We conducted a retrospective cohort study of consecutive patients with focal drug-resistant epilepsy and BI/U ictal onset on scalp EEG who underwent SEEG evaluation at the London Health Sciences Centre (Ontario, Canada) between January 2012 and December 2024. All patients had undergone non-invasive and invasive presurgical assessments. Surgical outcomes were determined using the Engel classification following at least one year of postoperative follow-up. A blinded decision validation sub-study was also performed. Blinded to actual outcomes, the team made decisions regarding SEEG and surgical interventions when patients found to have a single SEEG SOZ were presented. Responses were stratified to inform the added diagnostic value of SEEG.

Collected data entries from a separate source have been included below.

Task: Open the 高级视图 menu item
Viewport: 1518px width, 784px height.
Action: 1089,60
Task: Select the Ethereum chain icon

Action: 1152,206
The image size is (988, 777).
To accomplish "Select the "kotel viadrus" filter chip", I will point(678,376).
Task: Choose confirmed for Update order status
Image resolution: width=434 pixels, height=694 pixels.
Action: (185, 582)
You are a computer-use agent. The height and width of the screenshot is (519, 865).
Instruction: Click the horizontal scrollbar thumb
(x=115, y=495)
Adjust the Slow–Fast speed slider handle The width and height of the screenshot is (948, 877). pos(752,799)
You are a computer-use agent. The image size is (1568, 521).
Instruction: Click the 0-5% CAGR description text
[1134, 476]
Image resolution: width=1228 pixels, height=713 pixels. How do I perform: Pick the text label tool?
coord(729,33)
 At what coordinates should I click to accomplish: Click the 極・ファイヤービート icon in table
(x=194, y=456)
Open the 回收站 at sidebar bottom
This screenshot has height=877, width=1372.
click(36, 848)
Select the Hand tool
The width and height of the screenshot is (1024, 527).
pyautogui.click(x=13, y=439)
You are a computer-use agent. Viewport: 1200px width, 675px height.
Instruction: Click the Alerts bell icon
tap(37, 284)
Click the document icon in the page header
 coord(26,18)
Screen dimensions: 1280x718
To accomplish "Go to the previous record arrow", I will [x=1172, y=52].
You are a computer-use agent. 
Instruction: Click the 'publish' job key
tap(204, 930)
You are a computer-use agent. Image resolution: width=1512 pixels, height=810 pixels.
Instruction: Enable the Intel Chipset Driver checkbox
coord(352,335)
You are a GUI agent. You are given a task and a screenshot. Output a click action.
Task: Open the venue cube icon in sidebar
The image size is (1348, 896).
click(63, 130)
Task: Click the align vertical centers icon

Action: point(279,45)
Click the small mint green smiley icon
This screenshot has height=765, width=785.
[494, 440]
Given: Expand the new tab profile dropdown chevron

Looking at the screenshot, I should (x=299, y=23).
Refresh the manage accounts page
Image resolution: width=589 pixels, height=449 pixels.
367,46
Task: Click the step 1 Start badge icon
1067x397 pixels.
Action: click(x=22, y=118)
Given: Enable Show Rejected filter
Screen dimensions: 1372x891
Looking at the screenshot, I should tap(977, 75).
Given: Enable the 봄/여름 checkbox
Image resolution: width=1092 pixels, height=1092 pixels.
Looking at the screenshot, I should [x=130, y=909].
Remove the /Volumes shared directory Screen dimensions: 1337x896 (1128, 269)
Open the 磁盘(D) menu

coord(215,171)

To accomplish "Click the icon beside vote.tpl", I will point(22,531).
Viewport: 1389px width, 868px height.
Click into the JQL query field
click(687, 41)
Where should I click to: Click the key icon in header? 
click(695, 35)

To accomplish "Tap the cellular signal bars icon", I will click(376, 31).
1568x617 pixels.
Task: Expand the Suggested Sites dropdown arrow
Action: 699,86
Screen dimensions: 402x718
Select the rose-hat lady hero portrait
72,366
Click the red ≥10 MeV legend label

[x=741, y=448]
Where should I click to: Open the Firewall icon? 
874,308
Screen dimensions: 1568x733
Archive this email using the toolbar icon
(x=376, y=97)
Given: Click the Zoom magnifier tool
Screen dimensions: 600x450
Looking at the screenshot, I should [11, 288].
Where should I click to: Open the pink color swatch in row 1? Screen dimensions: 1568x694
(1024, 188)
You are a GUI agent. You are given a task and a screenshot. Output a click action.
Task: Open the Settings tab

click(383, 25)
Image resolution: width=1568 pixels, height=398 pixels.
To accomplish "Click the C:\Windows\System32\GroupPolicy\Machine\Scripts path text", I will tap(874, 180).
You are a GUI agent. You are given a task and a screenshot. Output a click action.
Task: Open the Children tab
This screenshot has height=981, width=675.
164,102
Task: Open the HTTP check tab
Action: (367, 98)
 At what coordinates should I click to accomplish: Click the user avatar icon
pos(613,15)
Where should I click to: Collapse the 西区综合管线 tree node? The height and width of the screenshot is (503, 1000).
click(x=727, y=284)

Of 255 SEEG cases screened, 84 patients (33%) met inclusion criteria. The cohort was 56% female, with a median seizure onset age of 12 years (IQR 6–20); 65.5% had temporal lobe epilepsy (TLE). A single SOZ was identified in 14.3% of cases (TLE: 14.5%, extratemporal: 13.8%). Patients with a single SEEG SOZ were found to have shorter recording durations (mean of 11 vs 15.79 days in those with multifocal SEEG SOZs; p=0.009). Curative focal resections were performed in 12% ( n= 10), with long-term Engel I outcomes achieved in one patient (1.2%). Palliative resections occurred in 26% ( n= 22), with Engel I outcomes in 7% ( n= 6). In 50% of the blinded cases, the epilepsy surgery team reported that they would not have recommended SEEG based on phase I data.

These findings suggest that patients with BI/U scalp EEG SOZs may be associated with a low likelihood of identifying a single SEEG SOZ and curative outcome. Using BI/U scalp EEG ictal onset as a predictor in preoperative decision-making will assist in refining SEEG candidate selection in this large subgroup.